As chest X-rays of Covid-19 patients began to be published in radiology journals, AI researchers put together an online database of the images and started experimenting with algorithms that could distinguish between them and other X-rays. Early results were astonishingly successful, but disappointment soon followed. The algorithms were responding not to signs of the disease, but to minor technical differences between the two sets of images, which were sourced from different hospitals: such things as the way the images were labelled, or how the patient was positioned in the scanner.
It’s a common problem in AI. We often refer to ‘deep’ machine learning because we think of the calculations as being organised in layers and we now use many more layers than we used to, but what is learned is nevertheless superficial. If a group announces that their algorithm can infer sexual orientation from photographs of faces, it may well be responding to differences between the ways people present themselves on dating sites. If a start-up boasts that it can identify criminality from photographs, it’s worth asking if it’s merely sorting police mug shots from Instagram selfies, or, worse, telling us that people with certain skin tones are more likely to get convicted.
Awareness of these problems, and their social consequences, has been growing. In 2019, an algorithm used to allocate healthcare resources in the US was found to be less likely to recommend preventative measures if the patient is black, because the algorithm is optimised to save costs and less money is spent treating black patients. Around the same time, Timnit Gebru, a leader of Google’s ‘ethical AI’ team and one of the few black women in a prominent role in the industry, demonstrated that commercially available face recognition algorithms are less effective when used by women, black people and, especially, black women, because they are underrepresented in the data the algorithms are trained on.
From the perspective of an individual researcher, the solution to these problems may be to try harder: to use data that is inclusive and metrics that aren’t discriminatory, to make sure that you understand, as best you can, what the algorithm is learning, and that it isn’t amplifying an existing injustice. To some extent, though, the problems are structural. One reason we don’t pay enough attention to the consequences that our algorithms have for women or ethnic minorities is that so few women and so few people of colour work in tech. Groups like Black in AI, co-founded by Gebru, have been set up to try improve the situation, but the barriers are significant.
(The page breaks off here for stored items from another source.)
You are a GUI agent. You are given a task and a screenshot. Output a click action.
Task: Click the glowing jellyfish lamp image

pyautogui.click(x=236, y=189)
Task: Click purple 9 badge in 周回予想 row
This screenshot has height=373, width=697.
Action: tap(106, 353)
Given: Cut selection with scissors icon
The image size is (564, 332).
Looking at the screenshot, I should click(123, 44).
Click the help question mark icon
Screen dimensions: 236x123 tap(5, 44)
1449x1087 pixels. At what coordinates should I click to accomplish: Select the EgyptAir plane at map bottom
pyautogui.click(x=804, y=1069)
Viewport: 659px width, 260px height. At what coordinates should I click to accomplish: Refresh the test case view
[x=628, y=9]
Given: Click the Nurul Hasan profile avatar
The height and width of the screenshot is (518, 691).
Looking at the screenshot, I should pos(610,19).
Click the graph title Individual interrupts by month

AI’s problem with fairness is structural in another way. Much of the work done by small teams builds on huge datasets that were created by large collaborations or corporations. ImageNet, part funded by Google, contains the URLs of 14 million images allocated, by anonymous online workers, to more than 20,000 categories. Training algorithms to replicate this classification has been a key challenge in AI, and has done much to transform the field. Many algorithms developed for more specialist tasks take generic networks already trained on ImageNet as their starting point. Most of this research ignores the 2833 categories that deal with people, and it’s easy to see why: the four most populated categories are ‘gal’, ‘grandfather’, ‘dad’ and ‘chief executive officer’; a 2020 audit concluded that 1593 categories used ‘potentially offensive’ labels. Birhane and Prabhu report finding pornographic and non-consensual images in the collection. ‘Feeding AI systems on the world’s beauty, ugliness and cruelty,’ they write, ‘but expecting it to reflect only the beauty, is a fantasy.’
Perhaps more troubling than ImageNet is the development of large-scale language models, such as GPT-3, generated from petabytes of data harvested from the web. The scale of the model is incredible and its capacities are bewildering: one short video shows how to use it to create a kind of virtual accountant, a tool that, given half a dozen sentences describing a business, will generate a working spreadsheet for its transactions.
Gebru helped write a paper last year ‘On the Dangers of Stochastic Parrots’ which argues, among other criticisms, that much of the text mined to build GPT-3 comes from forums where the voices of women, older people and marginalised groups are under-represented, and these models will inevitably encode biases that will affect the decisions of the systems built on top of them.
The authors of ‘On the Dangers of Stochastic Parrots’ advocate ‘value sensitive design’: researchers should involve stakeholders early in the process and work with carefully curated, and smaller, datasets. The paper argues that the dominant paradigm in AI is fundamentally broken. Their prescription is not state regulation or better algorithms but, in effect, a more ethically grounded way of working. It is hard to see how this can brought about while the field is dominated by large, ruthless corporations, and recent events give little grounds for optimism.
Google had already circulated a memo calling on its researchers to ‘strike a positive tone’ in discussions of the company’s technology. A pre-publication check of the stochastic parrots paper seems to have alarmed the management. They suggested changes, but Gebru stood her ground and, according to Google, resigned in December. By Gebru’s account, she was sacked. Shortly afterwards her colleague Margaret Mitchell was suspended, allegedly for running scripts to search emails for evidence of discriminatory treatment of Gebru. One of the authors on the published preprint of the paper is named as ‘Shmargaret Shmitchell’ and an acknowledgment notes that some authors were required by their employers to remove their names.
There has been a response. More than a thousand Google employees have signed an open letter calling on the company to explain its treatment of Gebru. Workers have formed a trade union, at least partly in response to these events. A director and a software developer have resigned.